AGRAVO REGIMENTAL EM AGRAVO EM RECURSO ESPECIAL. HOMICÍDIO QUALIFICADO. ART. 121, § 2º, I E IV, DO CP. VIOLAÇÃO DO ART. 593, III, D, DO CPP. VEREDICTO ABSOLUTÓRIO. DEPOIMENTO DO RÉU. TESE DA LEGÍTIMA DEFESA SUSTENTADA
EM PLENÁRIO. JULGAMENTO COM AMPARO EM PROVAS PRODUZIDAS. DESNECESSIDADE DE REEXAMINAR PROVAS. PRECEDENTE. Agravo regimental improvido (AgRg no AREsp n. 1.281.481/SP, relator Ministro Sebastião Reis Júnior, Sexta Turma, julgado em 9/10/2018, DJe de 5/11/2018).
Recentemente, conforme veiculado no Informativo 751 do Superior Tribunal de Justiça, a 6ª Turma concluiu o julgamento do AgRg no HC 482.056/SP ratificando que “o art. 563, inciso III, alínea d, do CPP deve ser interpretado de forma estrita, permitindo a rescisão do veredicto popular somente quando a conclusão alcançada pelos jurados seja teratológica, completamente divorciada do conjunto probatório constante do processo, em atenção à soberania dos veredictos”[1].
Portanto, como muito bem asseverado pelo Ministro Antônio Saldanha Palheiro, “não obstante, se existir outra tese plausível, ainda que frágil e questionável, e os jurados optarem por ela, a decisão deve ser mantida, sobretudo considerando que os jurados julgam segundo sua íntima convicção, sem a necessidade de fundamentar seus votos; são livres na valoração das provas. Com efeito, não é possível questionar a interpretação dada aos acontecimentos pelo Conselho de Sentença, salvo quando ausente elemento probatório que a corrobore”[2].

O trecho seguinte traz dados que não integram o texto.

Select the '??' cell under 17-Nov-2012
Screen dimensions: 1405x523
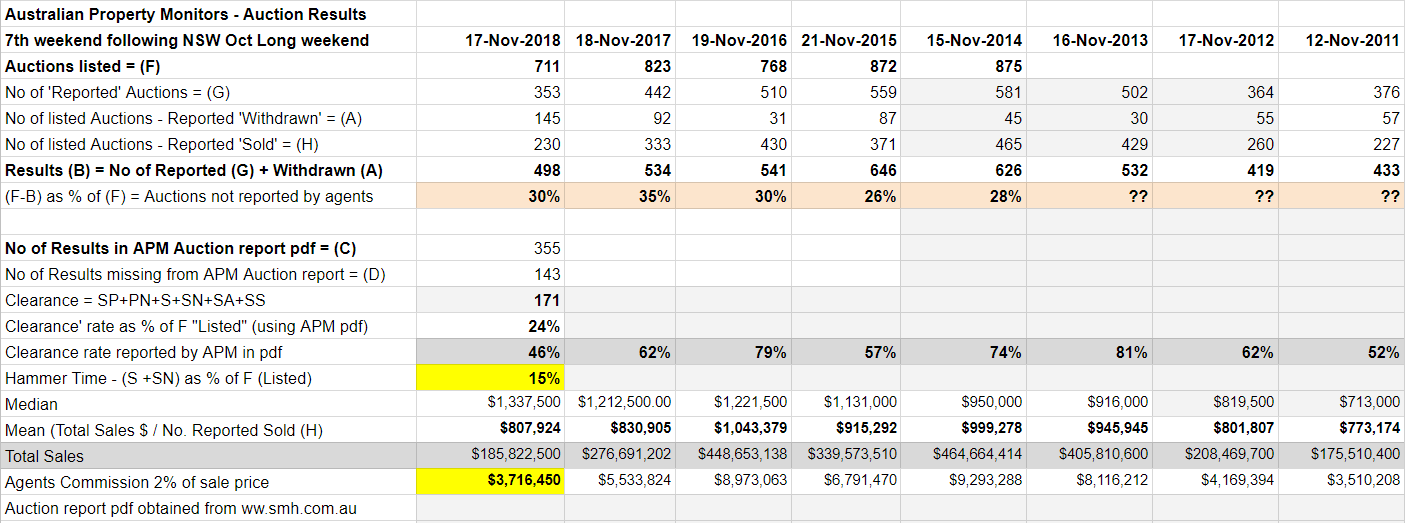1264,196
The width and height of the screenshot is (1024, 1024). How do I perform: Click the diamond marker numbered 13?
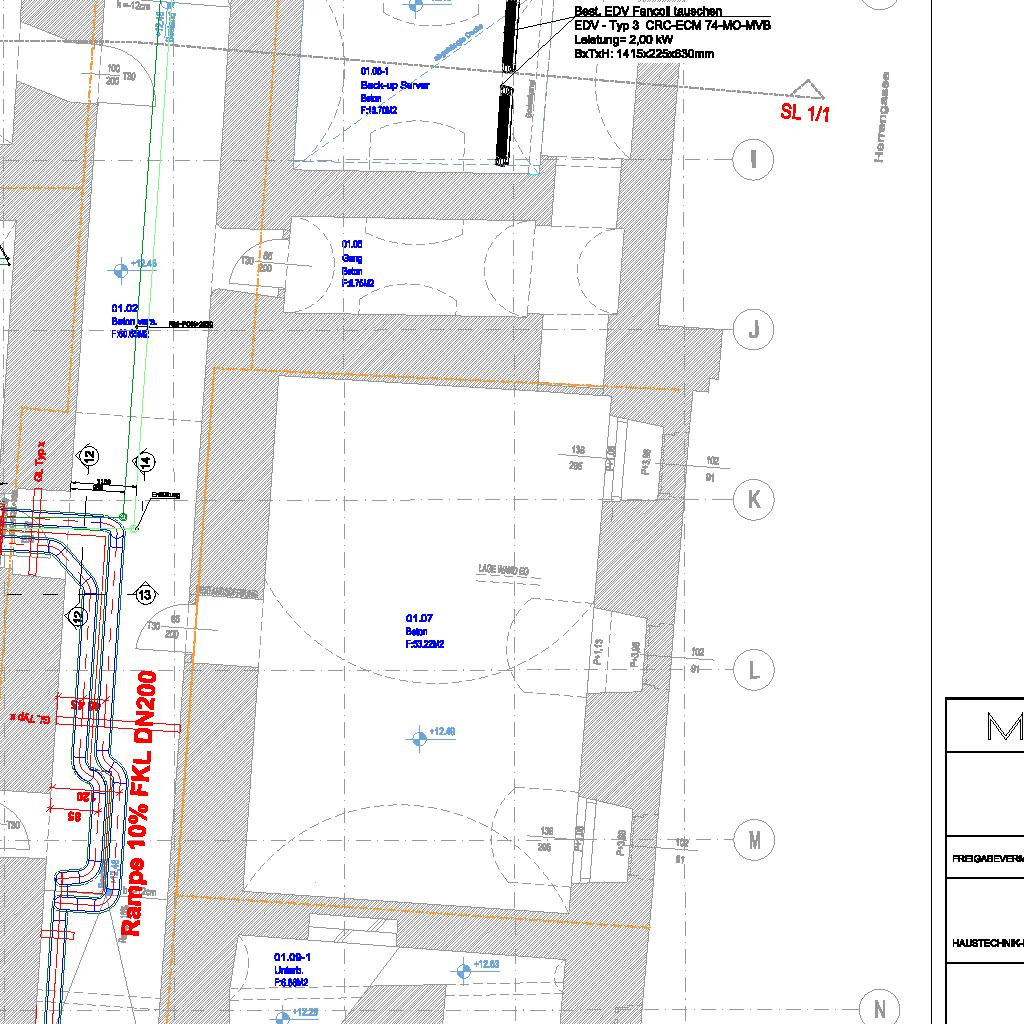[145, 596]
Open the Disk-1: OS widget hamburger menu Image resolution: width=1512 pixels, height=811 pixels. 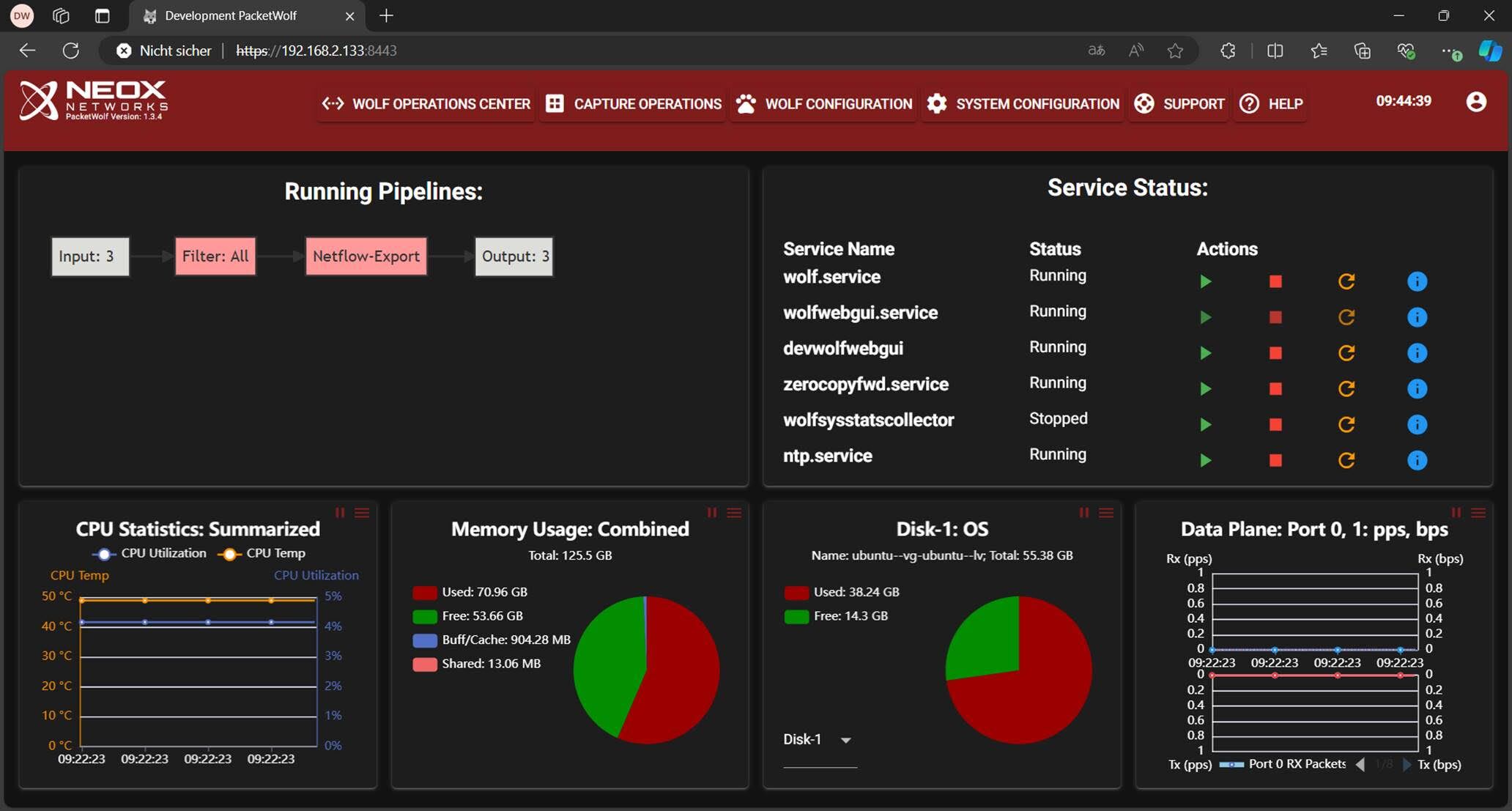1106,513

Espero que tenham gostado e, sobretudo, compreendido!
Vamos em frente!
Pedro Coelho – Defensor Público Federal e Professor de Processo Penal e Legislação Penal Especial.
[1] AgRg no HC 482.056-SP, Rel. Min. Antonio Saldanha Palheiro, Sexta Turma, por unanimidade, julgado em 02/08/2022, DJe 08/08/2022.